FIRST NEW THOUGHT CHURCH

to be opened next Spring.

Subscriptions invited.

Rollo Wrissell: Senior Trustee. Ralph Alloyd: Architect. Dicks & Pato: Builders.

The name of Rollo Wrissell seemed familiar to him, and after a few moments' searching he recalled that Rollo Wrissell was one of the trustees and executors of the late Lord Woldo, the other being the widow—and the mother of the new Lord Woldo. In addition to the lettering the notice-board held a graphic representation of the First New Thought Church as it would be when completed.

"Well," said Edward Henry, not perhaps unjustifiably, "this really is a bit thick! Here I've got an option on a plot of land for building a theatre, and somebody else has taken it to put up a church!"

He ventured inside the hoarding, and addressing the elegant young man asked:

"You got anything to do with this, mister?"

"Well," said the young man, smiling humorously, "I'm the architect. It's true that nobody ever pays any attention to an architect in these days."

"Oh! You're Mr. Alloyd?"

"I am."

Mr. Alloyd had black hair, intensely black, changeful eyes, and the expressive mouth of an actor.

"I thought they were going to build a theatre here," said Edward Henry.

"I wish they had been!" said Mr. Alloyd. "I'd just like to design a theatre! But of course I shall never get the chance."

"Why not?"

"I know I shan't," Mr. Alloyd insisted with gloomy disgust. "Only obtained this job by sheer accident! ... You got any ideas about theatres?"

"Well, I have," said Edward Henry.

Mr. Alloyd turned on him with a sardonic and half-benevolent gleam.

"And what are your ideas about theatres?"

"Well," said Edward Henry, "I should like to meet an architect who had thoroughly got it into his head that when people pay for seats to see a play they want to be able to see it, and not just get a look at it now and then over other people's heads and round corners of boxes and things. In most theatres that I've been in the architects seemed to think that iron pillars and wooden heads are transparent. Either that, or the architects were rascals! Same with hearing! The pit costs half-a-crown, and you don't pay half-a-crown to hear glasses rattled in a bar or motor-omnibuses rushing down the street. I was never yet in a London theatre where the architect had really understood that what the people in the pit wanted to hear was the play and nothing but the play."

"You're rather hard on us," said Mr. Alloyd.

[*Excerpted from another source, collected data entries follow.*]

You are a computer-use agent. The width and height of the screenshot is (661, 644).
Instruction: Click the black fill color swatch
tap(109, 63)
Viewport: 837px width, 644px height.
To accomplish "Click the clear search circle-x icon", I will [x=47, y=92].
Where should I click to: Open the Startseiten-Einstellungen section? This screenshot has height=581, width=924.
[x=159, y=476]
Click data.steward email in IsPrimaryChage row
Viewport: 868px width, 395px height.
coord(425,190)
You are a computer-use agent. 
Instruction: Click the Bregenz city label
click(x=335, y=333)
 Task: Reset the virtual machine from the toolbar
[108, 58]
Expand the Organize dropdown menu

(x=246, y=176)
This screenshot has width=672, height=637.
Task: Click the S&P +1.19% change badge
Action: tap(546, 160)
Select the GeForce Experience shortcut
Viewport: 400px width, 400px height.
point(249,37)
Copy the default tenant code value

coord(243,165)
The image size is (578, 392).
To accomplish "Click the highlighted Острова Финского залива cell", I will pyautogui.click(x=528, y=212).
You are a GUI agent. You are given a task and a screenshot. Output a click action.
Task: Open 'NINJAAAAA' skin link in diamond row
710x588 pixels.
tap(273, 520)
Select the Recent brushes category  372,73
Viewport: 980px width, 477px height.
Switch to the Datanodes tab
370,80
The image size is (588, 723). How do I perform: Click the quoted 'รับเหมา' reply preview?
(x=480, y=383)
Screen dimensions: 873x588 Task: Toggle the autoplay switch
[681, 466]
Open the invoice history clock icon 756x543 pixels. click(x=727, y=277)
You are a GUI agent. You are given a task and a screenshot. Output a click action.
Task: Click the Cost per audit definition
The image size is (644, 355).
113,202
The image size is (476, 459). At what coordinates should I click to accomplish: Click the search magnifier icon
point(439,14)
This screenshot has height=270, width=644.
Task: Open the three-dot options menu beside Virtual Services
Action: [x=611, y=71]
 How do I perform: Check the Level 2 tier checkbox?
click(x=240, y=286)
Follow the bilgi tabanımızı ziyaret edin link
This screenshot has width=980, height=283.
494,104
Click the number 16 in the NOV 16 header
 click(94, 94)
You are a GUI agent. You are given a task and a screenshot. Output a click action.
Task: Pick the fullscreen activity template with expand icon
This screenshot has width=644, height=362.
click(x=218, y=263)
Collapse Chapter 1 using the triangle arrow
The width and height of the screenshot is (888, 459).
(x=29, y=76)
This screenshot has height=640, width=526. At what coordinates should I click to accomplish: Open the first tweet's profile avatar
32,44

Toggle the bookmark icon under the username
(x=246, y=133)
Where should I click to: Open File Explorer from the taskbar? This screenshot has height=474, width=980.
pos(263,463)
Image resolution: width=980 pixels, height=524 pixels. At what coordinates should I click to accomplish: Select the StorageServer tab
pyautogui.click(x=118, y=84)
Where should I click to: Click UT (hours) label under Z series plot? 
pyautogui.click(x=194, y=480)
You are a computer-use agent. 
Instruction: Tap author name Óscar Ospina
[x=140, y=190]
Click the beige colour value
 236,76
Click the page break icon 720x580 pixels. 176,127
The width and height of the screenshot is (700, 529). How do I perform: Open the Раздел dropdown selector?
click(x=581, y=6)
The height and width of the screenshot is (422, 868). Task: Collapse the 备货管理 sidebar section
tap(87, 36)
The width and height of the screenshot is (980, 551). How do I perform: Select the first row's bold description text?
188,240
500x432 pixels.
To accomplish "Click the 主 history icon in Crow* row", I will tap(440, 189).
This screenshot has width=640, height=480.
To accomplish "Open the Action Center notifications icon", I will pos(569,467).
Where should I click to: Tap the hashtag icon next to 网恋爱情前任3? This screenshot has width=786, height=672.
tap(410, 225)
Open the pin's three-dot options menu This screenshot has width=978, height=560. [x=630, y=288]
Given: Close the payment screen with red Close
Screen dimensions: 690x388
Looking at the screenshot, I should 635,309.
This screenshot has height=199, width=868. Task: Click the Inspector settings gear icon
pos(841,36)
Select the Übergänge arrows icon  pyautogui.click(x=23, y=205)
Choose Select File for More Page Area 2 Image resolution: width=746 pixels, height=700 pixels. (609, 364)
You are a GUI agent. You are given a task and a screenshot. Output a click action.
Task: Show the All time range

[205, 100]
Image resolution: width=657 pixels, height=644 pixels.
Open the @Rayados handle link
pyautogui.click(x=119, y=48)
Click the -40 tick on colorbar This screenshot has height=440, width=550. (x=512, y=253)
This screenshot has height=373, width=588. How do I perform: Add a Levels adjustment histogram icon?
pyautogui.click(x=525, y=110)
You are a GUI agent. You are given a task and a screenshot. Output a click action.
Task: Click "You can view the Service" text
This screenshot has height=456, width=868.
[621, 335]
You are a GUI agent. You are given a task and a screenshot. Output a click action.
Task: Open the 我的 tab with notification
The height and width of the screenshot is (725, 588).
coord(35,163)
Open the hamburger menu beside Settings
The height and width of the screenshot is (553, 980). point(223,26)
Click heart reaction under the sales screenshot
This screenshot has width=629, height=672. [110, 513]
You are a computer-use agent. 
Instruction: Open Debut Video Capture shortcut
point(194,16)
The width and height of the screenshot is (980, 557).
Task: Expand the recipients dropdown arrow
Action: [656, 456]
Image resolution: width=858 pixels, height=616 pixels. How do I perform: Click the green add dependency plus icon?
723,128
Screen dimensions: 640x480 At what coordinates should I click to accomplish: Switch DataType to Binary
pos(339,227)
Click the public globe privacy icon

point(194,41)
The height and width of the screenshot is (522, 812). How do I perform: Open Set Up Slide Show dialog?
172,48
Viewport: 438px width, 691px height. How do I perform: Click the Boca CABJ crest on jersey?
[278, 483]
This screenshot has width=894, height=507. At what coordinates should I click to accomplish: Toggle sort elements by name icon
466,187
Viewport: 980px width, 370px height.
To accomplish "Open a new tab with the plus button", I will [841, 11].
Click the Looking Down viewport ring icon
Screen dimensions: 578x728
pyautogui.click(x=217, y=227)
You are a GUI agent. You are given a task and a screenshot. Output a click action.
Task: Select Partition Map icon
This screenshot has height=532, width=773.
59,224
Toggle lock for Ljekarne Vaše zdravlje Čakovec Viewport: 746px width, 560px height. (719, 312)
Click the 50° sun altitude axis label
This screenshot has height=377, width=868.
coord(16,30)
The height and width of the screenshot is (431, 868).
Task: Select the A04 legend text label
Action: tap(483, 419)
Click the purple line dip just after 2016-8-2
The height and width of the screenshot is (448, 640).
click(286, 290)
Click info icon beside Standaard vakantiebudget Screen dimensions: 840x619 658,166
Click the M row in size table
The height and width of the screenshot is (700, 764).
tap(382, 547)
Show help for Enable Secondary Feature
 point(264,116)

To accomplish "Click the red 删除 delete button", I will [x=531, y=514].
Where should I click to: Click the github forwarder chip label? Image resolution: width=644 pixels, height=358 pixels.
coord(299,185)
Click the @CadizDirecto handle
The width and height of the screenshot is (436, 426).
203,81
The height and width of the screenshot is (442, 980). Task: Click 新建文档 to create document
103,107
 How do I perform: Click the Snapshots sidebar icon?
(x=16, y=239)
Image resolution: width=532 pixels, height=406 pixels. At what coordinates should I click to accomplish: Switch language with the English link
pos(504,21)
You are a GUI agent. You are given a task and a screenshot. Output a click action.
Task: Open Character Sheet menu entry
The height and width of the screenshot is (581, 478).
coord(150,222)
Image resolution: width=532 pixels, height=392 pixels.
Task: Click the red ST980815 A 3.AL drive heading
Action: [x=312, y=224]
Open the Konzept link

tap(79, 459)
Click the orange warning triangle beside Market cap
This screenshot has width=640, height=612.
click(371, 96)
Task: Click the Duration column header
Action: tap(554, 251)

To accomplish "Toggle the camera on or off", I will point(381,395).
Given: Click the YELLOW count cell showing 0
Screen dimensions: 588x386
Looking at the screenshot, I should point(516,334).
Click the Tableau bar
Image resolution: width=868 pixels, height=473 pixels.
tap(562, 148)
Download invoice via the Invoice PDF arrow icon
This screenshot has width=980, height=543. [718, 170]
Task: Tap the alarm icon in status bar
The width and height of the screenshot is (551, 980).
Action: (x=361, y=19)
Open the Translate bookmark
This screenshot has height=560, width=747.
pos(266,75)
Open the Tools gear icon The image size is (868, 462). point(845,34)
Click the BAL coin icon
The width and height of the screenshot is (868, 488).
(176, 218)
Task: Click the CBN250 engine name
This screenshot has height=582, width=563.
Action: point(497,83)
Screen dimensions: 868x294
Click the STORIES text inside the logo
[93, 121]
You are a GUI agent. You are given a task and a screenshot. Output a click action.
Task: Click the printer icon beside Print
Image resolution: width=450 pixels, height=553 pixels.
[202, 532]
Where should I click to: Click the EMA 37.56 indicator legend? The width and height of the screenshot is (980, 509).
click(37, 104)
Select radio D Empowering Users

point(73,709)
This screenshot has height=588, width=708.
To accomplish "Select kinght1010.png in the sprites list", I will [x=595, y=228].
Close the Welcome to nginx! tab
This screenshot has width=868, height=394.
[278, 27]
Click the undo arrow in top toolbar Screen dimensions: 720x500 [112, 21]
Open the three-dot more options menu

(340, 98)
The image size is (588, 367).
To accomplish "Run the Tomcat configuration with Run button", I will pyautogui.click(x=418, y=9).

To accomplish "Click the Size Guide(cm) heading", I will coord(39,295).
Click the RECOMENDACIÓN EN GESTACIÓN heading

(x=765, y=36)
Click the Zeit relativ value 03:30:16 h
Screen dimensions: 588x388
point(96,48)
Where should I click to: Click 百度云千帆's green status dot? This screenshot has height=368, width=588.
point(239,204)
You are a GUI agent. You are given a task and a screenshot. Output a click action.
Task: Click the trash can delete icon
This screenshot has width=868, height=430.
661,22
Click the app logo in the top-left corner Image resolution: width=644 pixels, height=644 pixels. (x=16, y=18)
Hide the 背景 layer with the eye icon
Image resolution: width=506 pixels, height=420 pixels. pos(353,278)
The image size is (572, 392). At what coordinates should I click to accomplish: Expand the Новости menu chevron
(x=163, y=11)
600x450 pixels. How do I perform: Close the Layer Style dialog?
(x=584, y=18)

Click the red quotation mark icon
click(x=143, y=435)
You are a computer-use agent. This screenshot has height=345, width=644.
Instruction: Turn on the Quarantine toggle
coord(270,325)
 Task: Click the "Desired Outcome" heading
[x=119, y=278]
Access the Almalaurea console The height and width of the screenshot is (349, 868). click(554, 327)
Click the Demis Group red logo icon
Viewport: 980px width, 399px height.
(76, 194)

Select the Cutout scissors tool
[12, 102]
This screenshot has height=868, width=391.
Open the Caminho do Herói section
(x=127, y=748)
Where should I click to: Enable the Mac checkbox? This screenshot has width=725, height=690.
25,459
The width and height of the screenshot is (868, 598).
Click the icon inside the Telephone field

"Not so hard as you are on us!" said Edward Henry. "And then draughts! I suppose you think a draught on the back of the neck is good for us!... But of course you'll say all this has nothing to do with architecture!"

"Oh, no, I shan't! Oh, no, I shan't!" exclaimed Mr. Alloyd. "I quite agree with you!"

"You do?"

"Certainly. You seem to be interested in theatres?"

"I am a bit."

"You come from the north?"

"No, I don't," said Edward Henry. Mr. Alloyd had no right to be aware that he was not a Londoner.

"I beg your pardon."

"I come from the Midlands."

"Oh!... Have you seen the Russian Ballet?"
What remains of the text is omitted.